◆ **Task**
Retype the entire listing, keeping every word as it is.

── Data to use ──

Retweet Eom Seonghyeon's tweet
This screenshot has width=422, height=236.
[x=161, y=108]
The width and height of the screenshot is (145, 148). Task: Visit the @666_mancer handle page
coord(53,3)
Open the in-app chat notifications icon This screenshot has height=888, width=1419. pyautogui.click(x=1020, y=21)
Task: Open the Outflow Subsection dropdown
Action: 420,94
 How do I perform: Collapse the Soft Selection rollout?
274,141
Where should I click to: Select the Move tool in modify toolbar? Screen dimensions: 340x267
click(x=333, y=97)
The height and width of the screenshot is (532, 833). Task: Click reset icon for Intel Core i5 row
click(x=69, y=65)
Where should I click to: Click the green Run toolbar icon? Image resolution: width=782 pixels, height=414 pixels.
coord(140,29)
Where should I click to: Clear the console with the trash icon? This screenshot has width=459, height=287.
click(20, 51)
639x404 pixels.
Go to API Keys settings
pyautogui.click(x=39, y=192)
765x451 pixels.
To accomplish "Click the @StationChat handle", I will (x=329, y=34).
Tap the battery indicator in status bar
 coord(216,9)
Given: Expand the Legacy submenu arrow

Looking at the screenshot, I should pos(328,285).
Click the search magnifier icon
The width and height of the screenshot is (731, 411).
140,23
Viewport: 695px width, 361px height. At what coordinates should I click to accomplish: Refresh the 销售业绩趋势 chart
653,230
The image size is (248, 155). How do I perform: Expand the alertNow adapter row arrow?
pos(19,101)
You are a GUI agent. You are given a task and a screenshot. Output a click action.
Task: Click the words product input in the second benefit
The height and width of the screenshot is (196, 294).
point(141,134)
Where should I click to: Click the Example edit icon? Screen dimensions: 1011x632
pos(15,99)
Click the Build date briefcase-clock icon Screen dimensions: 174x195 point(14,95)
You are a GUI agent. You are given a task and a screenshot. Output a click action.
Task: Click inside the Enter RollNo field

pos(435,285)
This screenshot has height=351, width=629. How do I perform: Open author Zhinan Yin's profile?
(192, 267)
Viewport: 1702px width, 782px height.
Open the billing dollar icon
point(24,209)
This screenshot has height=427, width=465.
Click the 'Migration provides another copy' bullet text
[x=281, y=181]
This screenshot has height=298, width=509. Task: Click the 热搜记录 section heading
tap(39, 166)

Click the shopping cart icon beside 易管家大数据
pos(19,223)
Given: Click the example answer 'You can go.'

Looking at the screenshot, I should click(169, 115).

───

◆ **Written response**
Retweet Eom Seonghyeon's tweet
This screenshot has width=422, height=236.
[x=161, y=108]
The width and height of the screenshot is (145, 148). Task: Visit the @666_mancer handle page
coord(53,3)
Open the in-app chat notifications icon This screenshot has height=888, width=1419. pyautogui.click(x=1020, y=21)
Task: Open the Outflow Subsection dropdown
Action: 420,94
 How do I perform: Collapse the Soft Selection rollout?
274,141
Where should I click to: Select the Move tool in modify toolbar? Screen dimensions: 340x267
click(x=333, y=97)
The height and width of the screenshot is (532, 833). Task: Click reset icon for Intel Core i5 row
click(x=69, y=65)
Where should I click to: Click the green Run toolbar icon? Image resolution: width=782 pixels, height=414 pixels.
coord(140,29)
Where should I click to: Clear the console with the trash icon? This screenshot has width=459, height=287.
click(20, 51)
639x404 pixels.
Go to API Keys settings
pyautogui.click(x=39, y=192)
765x451 pixels.
To accomplish "Click the @StationChat handle", I will (x=329, y=34).
Tap the battery indicator in status bar
 coord(216,9)
Given: Expand the Legacy submenu arrow

Looking at the screenshot, I should pos(328,285).
Click the search magnifier icon
The width and height of the screenshot is (731, 411).
140,23
Viewport: 695px width, 361px height. At what coordinates should I click to accomplish: Refresh the 销售业绩趋势 chart
653,230
The image size is (248, 155). How do I perform: Expand the alertNow adapter row arrow?
pos(19,101)
You are a GUI agent. You are given a task and a screenshot. Output a click action.
Task: Click the words product input in the second benefit
The height and width of the screenshot is (196, 294).
point(141,134)
Where should I click to: Click the Example edit icon? Screen dimensions: 1011x632
pos(15,99)
Click the Build date briefcase-clock icon Screen dimensions: 174x195 point(14,95)
You are a GUI agent. You are given a task and a screenshot. Output a click action.
Task: Click inside the Enter RollNo field

pos(435,285)
This screenshot has height=351, width=629. How do I perform: Open author Zhinan Yin's profile?
(192, 267)
Viewport: 1702px width, 782px height.
Open the billing dollar icon
point(24,209)
This screenshot has height=427, width=465.
Click the 'Migration provides another copy' bullet text
[x=281, y=181]
This screenshot has height=298, width=509. Task: Click the 热搜记录 section heading
tap(39, 166)

Click the shopping cart icon beside 易管家大数据
pos(19,223)
Given: Click the example answer 'You can go.'

Looking at the screenshot, I should click(169, 115).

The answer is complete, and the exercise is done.